** Opening Data under study block **
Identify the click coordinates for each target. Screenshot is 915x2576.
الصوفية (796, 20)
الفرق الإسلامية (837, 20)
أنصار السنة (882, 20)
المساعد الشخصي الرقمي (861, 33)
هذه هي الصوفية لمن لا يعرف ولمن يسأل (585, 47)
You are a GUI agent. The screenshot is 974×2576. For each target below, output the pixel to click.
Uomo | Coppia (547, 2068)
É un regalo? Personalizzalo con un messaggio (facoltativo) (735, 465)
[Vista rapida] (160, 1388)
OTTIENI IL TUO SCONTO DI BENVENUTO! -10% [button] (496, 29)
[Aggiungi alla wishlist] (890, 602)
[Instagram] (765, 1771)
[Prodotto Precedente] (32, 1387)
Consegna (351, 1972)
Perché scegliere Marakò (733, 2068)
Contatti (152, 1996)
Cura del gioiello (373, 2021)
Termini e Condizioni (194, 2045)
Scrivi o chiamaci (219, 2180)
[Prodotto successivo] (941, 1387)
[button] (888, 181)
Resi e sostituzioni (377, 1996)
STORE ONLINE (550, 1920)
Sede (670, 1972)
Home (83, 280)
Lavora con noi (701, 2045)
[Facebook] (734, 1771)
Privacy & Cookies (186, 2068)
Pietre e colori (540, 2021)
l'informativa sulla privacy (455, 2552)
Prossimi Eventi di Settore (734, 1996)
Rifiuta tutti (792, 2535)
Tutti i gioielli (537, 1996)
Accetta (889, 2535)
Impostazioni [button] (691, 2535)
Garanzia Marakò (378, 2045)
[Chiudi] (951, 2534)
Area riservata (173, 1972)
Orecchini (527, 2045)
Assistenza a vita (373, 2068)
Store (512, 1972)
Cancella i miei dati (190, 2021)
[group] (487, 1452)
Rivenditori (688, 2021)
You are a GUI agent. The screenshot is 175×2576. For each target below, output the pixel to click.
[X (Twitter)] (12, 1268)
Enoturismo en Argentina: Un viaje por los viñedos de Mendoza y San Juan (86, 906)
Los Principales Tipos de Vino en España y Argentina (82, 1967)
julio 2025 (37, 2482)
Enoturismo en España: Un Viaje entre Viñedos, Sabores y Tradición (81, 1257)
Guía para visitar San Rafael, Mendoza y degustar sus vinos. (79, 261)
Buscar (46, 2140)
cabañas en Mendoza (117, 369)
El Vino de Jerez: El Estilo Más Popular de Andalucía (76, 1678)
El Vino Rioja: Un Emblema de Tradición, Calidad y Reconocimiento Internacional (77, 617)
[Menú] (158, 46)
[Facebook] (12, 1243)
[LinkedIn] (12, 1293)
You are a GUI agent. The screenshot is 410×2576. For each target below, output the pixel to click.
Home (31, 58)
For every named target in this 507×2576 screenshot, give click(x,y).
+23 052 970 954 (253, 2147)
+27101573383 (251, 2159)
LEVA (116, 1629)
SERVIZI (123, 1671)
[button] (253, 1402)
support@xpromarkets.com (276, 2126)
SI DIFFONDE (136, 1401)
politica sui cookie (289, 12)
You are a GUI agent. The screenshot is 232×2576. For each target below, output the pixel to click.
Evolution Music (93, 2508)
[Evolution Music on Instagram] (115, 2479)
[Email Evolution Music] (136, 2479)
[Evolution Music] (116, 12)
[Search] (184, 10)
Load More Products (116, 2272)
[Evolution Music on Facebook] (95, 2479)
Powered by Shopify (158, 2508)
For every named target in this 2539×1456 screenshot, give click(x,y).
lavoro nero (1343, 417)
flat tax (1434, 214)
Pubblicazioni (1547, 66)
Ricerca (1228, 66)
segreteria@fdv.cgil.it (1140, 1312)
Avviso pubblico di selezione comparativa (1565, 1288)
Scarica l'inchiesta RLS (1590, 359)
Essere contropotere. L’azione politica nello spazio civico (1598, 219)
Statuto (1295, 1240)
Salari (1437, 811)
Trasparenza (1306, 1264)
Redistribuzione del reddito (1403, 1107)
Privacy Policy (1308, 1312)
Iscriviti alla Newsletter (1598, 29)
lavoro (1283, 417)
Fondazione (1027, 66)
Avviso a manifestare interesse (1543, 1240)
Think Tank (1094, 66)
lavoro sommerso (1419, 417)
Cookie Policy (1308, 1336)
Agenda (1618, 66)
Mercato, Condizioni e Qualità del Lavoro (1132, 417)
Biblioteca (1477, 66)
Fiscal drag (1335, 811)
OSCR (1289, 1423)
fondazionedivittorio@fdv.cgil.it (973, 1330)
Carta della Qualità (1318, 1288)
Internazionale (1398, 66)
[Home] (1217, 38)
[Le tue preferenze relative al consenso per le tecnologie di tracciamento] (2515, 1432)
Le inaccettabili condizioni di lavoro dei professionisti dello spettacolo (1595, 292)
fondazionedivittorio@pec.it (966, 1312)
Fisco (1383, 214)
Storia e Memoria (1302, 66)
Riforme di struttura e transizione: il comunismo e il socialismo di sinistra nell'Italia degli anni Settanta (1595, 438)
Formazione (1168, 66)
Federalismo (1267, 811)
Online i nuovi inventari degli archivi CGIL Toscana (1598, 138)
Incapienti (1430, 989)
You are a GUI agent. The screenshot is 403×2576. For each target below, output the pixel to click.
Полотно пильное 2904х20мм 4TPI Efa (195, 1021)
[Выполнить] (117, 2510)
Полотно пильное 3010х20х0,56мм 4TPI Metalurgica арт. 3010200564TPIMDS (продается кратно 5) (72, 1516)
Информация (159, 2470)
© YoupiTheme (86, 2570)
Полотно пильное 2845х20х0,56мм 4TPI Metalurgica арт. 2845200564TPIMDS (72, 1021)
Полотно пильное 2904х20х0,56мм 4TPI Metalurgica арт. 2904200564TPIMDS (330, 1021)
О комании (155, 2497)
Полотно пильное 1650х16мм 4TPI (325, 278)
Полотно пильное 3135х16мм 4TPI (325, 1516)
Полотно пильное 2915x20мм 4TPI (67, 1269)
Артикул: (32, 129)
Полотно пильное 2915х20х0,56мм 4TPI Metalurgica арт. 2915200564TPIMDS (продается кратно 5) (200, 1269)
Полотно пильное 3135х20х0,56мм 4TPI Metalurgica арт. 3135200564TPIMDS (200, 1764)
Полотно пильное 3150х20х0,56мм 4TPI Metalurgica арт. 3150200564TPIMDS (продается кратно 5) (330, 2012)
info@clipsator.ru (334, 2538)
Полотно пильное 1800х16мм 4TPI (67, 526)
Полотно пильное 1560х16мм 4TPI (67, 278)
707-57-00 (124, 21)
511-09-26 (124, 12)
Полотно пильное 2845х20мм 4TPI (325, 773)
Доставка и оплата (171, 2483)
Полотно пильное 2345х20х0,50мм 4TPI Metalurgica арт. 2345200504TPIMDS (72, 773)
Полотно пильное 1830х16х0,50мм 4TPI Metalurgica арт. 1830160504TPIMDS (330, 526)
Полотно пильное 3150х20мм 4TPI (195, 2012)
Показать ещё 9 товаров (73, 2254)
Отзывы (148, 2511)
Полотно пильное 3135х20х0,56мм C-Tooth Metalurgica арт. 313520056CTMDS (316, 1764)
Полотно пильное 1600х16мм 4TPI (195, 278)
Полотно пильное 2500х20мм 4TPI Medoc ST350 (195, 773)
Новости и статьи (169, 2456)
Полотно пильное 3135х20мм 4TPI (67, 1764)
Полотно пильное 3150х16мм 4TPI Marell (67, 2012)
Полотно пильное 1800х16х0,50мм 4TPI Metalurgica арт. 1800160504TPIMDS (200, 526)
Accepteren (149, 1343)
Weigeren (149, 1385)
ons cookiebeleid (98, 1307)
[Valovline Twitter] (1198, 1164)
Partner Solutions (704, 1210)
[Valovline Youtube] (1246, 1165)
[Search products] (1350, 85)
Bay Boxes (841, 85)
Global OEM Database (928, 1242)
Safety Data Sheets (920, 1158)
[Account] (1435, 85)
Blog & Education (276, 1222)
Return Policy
** Closing Data under study block **
What you have to do => Reproducing the whole listing above is not the task. Copy exactly only the lines from the one with "SI DIFFONDE (136, 1401)" to the one with "[Search] (184, 10)", both kept.

Solution =>
SI DIFFONDE (136, 1401)
politica sui cookie (289, 12)
You are a GUI agent. The screenshot is 232×2576. For each target below, output the pixel to click.
Evolution Music (93, 2508)
[Evolution Music on Instagram] (115, 2479)
[Email Evolution Music] (136, 2479)
[Evolution Music] (116, 12)
[Search] (184, 10)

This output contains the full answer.